During defendant's testimony, there was the following colloquy with the court:
THE COURT: When you were making these phone calls, what were you trying to do?
THE WITNESS: Well, Your Honor, I was making these phone calls to wish Mr. Krivda good luck and I wanted to tell him that Ms. Kashon - I just wanted to inform him that she has herpes and gave me the sexual disease herpes . . . I just wanted to share that with him.
THE COURT: Do you remember how many times you attempted to call? If you need to break it down -
THE WITNESS: No.
THE COURT: - 10th, 11th and 12th, you can do that.
THE WITNESS: Your Honor, I called about probably four times over the three days and - and I just wanted to wish him good luck and tell him.
DEFENSE COUNSEL: You knew that was a mistake, Mr. Burns.
THE WITNESS: Crazy mistake and, I mean, it was absolutely crazy.
In her decision the judge found that the defendant's repeated calls to Krivda were made with the intent to harass plaintiff and granted the FRO.
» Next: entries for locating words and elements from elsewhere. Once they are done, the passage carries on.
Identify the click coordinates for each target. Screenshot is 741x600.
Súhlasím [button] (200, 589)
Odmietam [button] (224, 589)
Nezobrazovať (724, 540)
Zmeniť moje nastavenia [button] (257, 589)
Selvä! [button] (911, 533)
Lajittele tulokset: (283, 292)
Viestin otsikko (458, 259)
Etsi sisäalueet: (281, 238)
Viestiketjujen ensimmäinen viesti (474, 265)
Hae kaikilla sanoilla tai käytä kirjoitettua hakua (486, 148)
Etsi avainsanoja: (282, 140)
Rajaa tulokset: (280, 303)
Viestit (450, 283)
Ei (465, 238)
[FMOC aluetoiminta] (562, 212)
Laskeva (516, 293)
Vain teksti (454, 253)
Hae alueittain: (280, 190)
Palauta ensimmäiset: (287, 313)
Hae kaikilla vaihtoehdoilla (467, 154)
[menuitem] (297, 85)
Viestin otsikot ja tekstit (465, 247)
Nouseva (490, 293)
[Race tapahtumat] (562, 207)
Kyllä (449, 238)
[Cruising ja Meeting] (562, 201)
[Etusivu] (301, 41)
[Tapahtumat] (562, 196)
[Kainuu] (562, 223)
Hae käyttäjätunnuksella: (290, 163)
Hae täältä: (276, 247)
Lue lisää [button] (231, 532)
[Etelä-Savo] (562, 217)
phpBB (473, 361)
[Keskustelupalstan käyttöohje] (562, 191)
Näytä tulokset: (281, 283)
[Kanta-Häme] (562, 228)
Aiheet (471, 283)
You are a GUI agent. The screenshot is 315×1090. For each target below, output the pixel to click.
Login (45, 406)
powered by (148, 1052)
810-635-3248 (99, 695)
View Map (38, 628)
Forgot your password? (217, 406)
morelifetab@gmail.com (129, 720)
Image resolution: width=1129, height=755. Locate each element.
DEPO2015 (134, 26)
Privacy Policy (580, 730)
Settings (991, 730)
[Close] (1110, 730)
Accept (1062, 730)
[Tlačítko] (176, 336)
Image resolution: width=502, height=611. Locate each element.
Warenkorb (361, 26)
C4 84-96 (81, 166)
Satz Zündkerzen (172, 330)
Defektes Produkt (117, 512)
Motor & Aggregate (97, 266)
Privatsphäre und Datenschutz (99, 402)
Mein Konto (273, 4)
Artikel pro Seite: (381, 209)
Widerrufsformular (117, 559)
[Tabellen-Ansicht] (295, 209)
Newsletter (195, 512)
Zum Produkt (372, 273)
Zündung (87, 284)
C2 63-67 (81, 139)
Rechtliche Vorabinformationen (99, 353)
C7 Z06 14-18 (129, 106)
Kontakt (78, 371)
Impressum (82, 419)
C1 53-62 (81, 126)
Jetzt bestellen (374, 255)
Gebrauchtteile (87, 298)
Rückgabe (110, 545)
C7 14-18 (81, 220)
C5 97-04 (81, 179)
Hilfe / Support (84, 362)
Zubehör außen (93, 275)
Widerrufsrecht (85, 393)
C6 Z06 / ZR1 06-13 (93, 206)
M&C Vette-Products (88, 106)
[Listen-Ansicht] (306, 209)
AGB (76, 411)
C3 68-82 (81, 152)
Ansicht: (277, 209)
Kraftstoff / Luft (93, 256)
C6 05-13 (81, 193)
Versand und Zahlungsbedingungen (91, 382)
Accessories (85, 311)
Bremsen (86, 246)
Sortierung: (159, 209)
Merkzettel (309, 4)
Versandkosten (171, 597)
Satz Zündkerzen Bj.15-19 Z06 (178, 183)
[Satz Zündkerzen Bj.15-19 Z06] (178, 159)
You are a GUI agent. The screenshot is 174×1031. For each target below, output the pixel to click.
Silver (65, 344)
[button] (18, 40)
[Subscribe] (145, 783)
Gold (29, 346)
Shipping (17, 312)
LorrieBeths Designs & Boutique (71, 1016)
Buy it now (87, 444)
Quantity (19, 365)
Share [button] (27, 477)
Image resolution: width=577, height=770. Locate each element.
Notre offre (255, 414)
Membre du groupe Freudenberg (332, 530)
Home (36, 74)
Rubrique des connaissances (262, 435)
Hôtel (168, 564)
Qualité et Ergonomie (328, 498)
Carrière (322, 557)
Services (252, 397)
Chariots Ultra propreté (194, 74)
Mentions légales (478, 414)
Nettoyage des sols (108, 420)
On appeal defendant argues that the trial court erred in denying his motion to dismiss the complaint at the conclusion of plaintiff's case because plaintiff failed to prove harassment by a preponderance of the evidence. We disagree. The findings of fact by Judge Famular are adequately supported by evidence in the record as a whole. R. 2:11-3(e)(1)(A). Her credibility findings and factual findings are entitled to special deference. Cesare v. Cesare, 154 N.J. 394, 412-13 (1998). See also MacKinnon v. MacKinnon, 191 N.J. 240, 253-54 (2007); State v. Locurto, 157 N.J. 463, 470-74 (1999). Accordingly, we hold that there was sufficient evidence presented by plaintiff to make a prima facie case of harassment and a violation of Domestic Violence Act. Furthermore, defendant's subsequent testimony underscores that his intention in placing numerous phone calls to plaintiff's companion was to harass plaintiff by pointing out an alleged health problem.
We further affirm Judge Famular's decision to deny a counsel fee award to plaintiff. Such an award lies in the discretion of the trial judge pursuant to N.J.S.A. 2C:25- 29(b)(4), and is not routinely awarded when a plaintiff receives a FRO. We find no misapplication of discretion in this instance.